Supreme Court Will Not Decide Whether Teacher May Advocate Viewpoint On Antiwar Demonstration During Classroom Session

The United States Supreme Court has denied certiorari in a case in which the Seventh Circuit held that the First Amendment did not entitle a public elementary school teacher to advocate her viewpoint on an antiwar demonstration during a classroom session on current events. According to the Seventh Circuit, the teacher's expression of her viewpoint departed from the curriculum adopted by the school system, which permitted a teacher to teach about the controversy related to the war in Iraq, drawing out arguments from all perspectives, as long as the teacher kept her opinions to herself.

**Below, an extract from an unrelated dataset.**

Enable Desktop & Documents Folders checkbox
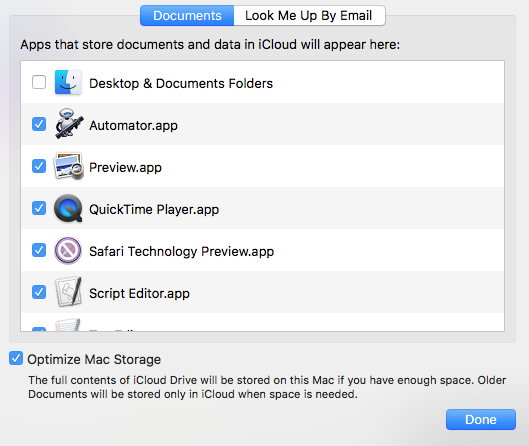 [39, 82]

The teacher answered a pupil's question about whether she participated in political demonstrations by saying that, when she passed a demonstration against the military operations in Iraq and saw a placard saying "Honk for Peace," she honked her car's horn to show support for the demonstrators. Some parents complained, and the school's principal responding by instructing all teachers not to take sides in any political controversy. The teacher claimed her dismissal stemmed from the incident. The district court concluded that, because military intervention in Iraq was an issue of public importance, the teacher had a right to express her views on the subject, but that the right wais qualified in the workplace by the requirement that the expression not disrupt the school district's business unduly, thereby applying the test of Pickering v. Board of Education. After concluding that the school district's interests predominated, the district court gave judgment for the defendants.

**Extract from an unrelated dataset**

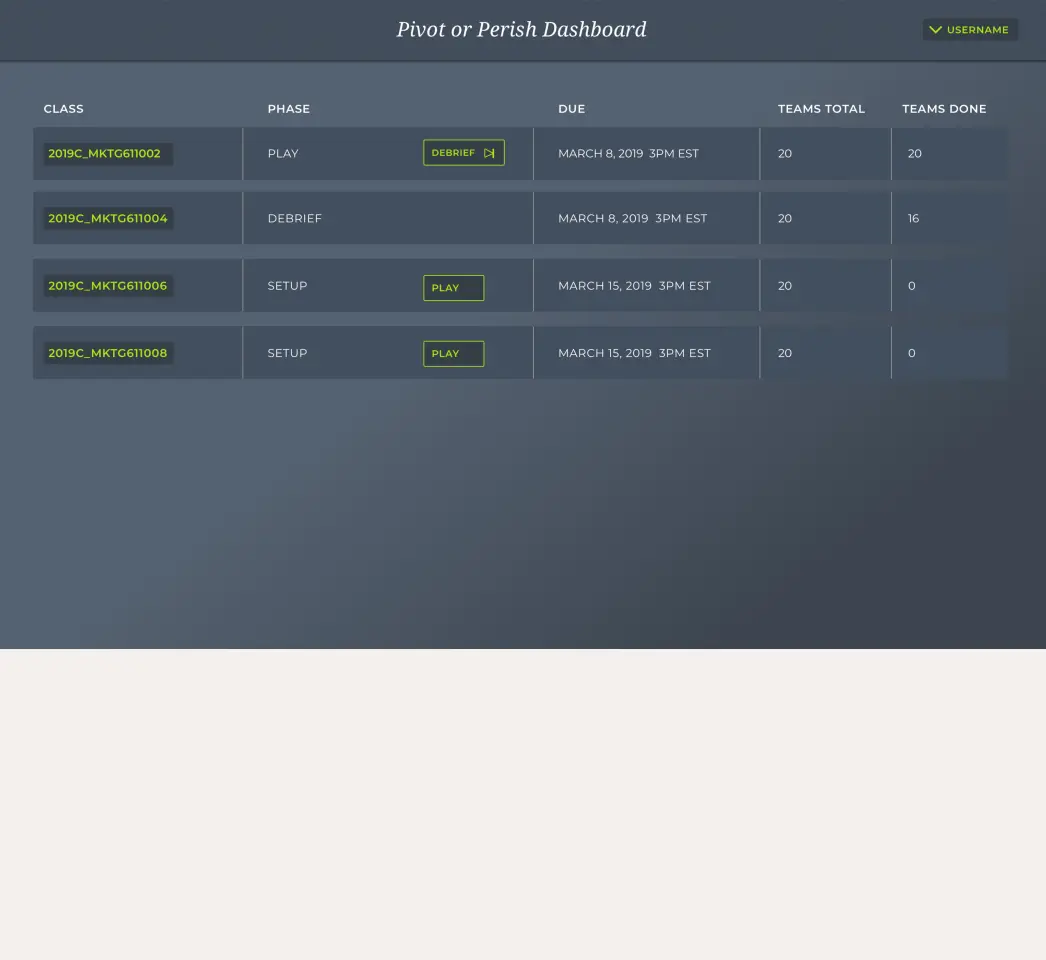Click the PHASE column header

On appeal, the Seventh Circuit noted that, under the Supreme Court's decision in Garcett v. Ceballos, when public employees make statements pursuant to their official duties, the employees are not speaking as citizens for First Amendment purposes, and the Constitution does not insulate their communications from employer discipline. "Children who attend school because they must ought not be subject to teachers' idiosyncratic perspectives," the Seventh Circuit reasoned. "Majority rule about what subjects and viewpoints will be expressed in the classroom has the potential to turn into indoctrination; elected school boards are tempted to support majority positions about religious or patriotic subjects especially. But if indoctrination is likely, the power should be reposed in someone the people can vote out of office, rather than tenured teachers. At least the board's views can be debated openly, and the people may choose to elect persons committed to neutrality on contentious issues." In short, the Seventh Circuit held, the Constitution does not entitle teachers to present personal views to captive audiences against the instructions of elected officials.

Mayer v. Monroe County Community School Corp.